In 1862, Abraham Lincoln asked, “If I should call a sheep’s tail a leg, how many legs would it have?” His wise answer: the sheep still has only four legs, “for my calling the tail a leg would not make it so.”
So yes, Europe can have an army. But calling a thing an army does not make it one.
An army must draw on a military culture. European cultures are profoundly unmilitary. The title of James Sheehan’s magisterial Where Have All the Soldiers Gone?: The Transformation of Modern Europe (2008) sums up how Europe has changed since 1945. Europe shows no sign of cultural militarization.
An army also needs money. European defense spending is low. Germany must be the core of any European army, and its defense spending is even lower. When the next recession hits, defense spending across Europe will fall again. Europe does not want to pay for an army.
An army must be sent by its national leaders to the battlefield. But Europe was split on the Balkans, Iraq, Libya, Georgia, and Ukraine. When Europe does take action, it is belated, limited, and usually divided. Europe has few core interests in common, so it will not be willing to send an army in common.
An army must be willing to fight. While a few national European armies are willing to fight, most are not. The restrictive rules of engagement that limited European forces in Afghanistan are notorious. European forces are largely limited to peacekeeping and patrolling. Europe does not want to fight.
And finally, if the army is to fight as an effective unit, it must actually think of itself as a unit. But the nations of Europe are very different places. There are no European political parties. Most sports leagues are national. The Champions’ League is not enough to make an Italian and a Pole want to kill and die for Europe. There are not enough Europeans who want kill and die for Europe to form an army.
The euro is not an economic currency. It was created for political reasons, and it remains political. As a result — witness Greece — it does not work. Similarly, a European army would not be created for military reasons.
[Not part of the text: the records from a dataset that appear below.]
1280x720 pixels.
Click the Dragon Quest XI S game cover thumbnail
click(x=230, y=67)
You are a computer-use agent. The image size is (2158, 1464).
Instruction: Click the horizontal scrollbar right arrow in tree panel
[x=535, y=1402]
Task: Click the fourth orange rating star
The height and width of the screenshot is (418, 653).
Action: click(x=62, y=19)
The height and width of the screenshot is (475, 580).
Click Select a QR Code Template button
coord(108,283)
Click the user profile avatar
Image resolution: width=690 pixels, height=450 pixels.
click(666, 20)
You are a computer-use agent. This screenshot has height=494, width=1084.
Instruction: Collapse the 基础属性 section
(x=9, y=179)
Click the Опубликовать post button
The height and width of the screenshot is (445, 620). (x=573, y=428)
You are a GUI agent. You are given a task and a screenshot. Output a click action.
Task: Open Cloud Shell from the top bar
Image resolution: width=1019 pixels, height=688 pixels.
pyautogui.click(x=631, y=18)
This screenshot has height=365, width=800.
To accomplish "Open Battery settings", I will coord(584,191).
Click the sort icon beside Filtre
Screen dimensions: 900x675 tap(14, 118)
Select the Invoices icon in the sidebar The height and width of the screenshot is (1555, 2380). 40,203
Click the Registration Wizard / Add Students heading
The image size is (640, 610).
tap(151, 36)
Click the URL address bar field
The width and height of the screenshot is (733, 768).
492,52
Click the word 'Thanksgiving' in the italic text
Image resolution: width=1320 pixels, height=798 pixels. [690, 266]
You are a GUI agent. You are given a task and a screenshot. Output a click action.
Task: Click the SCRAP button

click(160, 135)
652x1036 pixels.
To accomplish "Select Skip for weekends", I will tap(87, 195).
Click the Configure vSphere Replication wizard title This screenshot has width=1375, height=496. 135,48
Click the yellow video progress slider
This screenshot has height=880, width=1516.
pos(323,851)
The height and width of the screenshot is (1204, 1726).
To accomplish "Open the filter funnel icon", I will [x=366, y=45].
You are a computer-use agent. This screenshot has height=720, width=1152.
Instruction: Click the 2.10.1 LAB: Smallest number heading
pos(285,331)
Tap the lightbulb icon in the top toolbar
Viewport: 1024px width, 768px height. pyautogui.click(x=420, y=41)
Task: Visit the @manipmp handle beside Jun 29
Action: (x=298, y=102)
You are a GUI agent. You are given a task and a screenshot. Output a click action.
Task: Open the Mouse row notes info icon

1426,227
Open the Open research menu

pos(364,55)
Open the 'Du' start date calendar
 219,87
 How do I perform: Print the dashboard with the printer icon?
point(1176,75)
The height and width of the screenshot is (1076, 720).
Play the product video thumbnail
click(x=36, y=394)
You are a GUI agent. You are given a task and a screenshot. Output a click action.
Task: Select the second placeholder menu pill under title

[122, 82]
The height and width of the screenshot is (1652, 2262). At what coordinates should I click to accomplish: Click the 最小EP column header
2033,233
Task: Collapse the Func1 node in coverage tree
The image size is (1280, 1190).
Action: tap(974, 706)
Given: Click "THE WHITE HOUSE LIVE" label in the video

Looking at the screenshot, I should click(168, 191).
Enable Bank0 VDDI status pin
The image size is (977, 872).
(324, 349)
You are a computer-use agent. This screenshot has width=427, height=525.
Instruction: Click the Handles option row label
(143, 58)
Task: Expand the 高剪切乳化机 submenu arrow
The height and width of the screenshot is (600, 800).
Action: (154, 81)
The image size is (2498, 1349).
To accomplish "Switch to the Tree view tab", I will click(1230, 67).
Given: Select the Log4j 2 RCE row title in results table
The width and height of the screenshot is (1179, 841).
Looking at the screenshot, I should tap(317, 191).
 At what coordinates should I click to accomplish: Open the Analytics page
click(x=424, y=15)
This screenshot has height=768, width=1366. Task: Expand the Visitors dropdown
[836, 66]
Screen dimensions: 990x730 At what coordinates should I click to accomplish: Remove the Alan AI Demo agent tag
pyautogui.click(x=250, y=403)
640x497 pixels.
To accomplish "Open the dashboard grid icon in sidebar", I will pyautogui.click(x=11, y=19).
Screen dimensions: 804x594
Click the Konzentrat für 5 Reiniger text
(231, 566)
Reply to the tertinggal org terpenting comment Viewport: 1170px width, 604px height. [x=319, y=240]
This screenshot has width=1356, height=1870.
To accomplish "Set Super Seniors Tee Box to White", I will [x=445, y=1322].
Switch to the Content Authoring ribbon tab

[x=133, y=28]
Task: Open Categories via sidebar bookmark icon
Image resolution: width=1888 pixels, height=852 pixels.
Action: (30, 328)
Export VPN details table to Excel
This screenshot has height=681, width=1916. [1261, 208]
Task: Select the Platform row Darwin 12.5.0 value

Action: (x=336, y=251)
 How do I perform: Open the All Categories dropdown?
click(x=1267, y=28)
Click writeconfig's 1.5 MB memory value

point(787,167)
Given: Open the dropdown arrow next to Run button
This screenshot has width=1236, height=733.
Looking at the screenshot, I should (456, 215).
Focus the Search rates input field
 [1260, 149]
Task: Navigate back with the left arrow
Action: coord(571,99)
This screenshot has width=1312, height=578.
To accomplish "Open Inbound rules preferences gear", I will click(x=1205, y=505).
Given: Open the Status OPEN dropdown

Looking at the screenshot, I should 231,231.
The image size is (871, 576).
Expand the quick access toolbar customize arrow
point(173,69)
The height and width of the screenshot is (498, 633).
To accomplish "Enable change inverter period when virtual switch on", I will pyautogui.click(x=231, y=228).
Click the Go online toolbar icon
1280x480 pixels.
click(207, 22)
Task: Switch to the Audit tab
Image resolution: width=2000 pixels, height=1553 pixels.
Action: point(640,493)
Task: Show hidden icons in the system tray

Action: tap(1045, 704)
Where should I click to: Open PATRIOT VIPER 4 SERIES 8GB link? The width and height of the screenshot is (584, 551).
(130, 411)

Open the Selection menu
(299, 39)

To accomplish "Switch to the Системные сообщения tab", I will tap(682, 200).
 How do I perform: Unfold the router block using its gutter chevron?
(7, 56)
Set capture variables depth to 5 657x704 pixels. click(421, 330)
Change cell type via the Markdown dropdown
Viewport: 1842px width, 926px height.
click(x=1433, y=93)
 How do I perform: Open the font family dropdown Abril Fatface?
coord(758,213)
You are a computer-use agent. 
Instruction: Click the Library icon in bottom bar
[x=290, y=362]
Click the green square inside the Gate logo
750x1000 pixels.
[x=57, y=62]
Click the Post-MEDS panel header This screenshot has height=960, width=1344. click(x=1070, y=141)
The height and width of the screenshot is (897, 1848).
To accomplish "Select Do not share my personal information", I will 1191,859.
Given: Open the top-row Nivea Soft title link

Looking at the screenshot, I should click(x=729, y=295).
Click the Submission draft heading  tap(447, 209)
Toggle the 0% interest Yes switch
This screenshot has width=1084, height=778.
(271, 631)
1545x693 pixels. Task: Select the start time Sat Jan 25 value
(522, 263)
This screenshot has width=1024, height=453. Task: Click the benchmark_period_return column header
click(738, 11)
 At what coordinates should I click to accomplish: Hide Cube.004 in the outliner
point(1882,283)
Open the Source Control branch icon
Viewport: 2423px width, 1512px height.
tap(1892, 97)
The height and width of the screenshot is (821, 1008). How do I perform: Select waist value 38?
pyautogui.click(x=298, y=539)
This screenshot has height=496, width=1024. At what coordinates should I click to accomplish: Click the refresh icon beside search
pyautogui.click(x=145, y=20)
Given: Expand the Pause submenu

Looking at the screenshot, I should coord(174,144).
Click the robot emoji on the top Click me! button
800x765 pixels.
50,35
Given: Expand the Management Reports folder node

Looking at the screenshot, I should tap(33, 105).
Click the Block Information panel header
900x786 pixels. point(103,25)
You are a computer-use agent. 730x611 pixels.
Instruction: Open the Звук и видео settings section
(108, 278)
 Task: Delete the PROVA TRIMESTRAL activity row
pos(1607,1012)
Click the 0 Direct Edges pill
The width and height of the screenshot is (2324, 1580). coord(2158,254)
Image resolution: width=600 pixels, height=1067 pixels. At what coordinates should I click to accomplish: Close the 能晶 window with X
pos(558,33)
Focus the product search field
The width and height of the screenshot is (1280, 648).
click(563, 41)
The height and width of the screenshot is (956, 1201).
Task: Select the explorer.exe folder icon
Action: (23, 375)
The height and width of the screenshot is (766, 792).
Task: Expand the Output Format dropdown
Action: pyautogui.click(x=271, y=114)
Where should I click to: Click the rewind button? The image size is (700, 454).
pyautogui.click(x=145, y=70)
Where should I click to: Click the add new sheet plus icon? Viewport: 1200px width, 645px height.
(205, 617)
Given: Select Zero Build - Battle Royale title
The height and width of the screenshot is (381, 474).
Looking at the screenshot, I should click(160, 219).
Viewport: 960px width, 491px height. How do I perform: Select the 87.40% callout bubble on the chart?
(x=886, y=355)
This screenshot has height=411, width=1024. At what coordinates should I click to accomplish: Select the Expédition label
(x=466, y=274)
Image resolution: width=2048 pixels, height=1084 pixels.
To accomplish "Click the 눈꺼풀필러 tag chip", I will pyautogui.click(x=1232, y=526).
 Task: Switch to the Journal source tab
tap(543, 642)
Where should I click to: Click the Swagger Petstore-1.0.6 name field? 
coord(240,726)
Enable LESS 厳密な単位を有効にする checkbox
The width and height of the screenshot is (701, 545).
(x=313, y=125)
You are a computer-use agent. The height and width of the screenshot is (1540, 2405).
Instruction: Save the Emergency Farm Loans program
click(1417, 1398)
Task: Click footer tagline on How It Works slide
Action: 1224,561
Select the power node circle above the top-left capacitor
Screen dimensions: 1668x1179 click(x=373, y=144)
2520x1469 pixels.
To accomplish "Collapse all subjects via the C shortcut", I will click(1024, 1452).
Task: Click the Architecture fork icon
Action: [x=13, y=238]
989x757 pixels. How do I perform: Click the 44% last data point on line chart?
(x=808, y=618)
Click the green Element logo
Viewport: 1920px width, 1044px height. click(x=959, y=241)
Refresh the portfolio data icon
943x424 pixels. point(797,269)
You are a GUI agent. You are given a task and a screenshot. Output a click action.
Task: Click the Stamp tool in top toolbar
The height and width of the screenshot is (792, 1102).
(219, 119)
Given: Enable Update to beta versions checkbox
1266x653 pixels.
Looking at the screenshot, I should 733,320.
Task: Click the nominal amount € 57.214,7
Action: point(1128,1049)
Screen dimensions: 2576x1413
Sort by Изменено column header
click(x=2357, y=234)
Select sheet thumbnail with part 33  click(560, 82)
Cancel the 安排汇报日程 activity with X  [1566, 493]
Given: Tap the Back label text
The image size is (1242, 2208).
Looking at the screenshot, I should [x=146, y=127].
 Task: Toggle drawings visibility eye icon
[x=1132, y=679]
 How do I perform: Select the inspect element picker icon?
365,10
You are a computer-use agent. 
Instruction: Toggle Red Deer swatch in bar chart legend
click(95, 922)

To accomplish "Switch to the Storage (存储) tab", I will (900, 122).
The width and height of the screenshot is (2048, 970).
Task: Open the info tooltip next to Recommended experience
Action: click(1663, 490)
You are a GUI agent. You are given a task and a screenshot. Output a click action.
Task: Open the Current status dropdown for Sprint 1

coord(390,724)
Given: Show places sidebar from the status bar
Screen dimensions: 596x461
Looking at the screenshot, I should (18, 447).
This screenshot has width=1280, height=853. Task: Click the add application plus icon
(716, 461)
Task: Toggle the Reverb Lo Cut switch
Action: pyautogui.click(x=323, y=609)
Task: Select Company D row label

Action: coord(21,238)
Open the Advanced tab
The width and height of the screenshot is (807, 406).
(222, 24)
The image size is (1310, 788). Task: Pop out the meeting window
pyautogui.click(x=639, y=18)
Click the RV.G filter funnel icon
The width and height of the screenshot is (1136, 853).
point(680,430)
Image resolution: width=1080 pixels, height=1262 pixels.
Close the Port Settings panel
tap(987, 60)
It would be created for a political reason: to pull defense away from the nations of Europe and to Brussels. If it is created, it will not work, because it will be a political army, not a real one.
In 1953, Winston Churchill derided the nascent European Defense Community as a “sludgy amalgam.” It never came into existence. Churchill was wise then, and his words are still wise today.
Europe can have an army in name if it chooses to create one. But it cannot have an army in reality because it has none of the necessities of an army. If Europe creates an army of illusion, it will be gambling its security in the belief that it needs a political army more than it needs a real one.
That would be a mistake. Mistakes of that kind are always found out. And they are always fatal.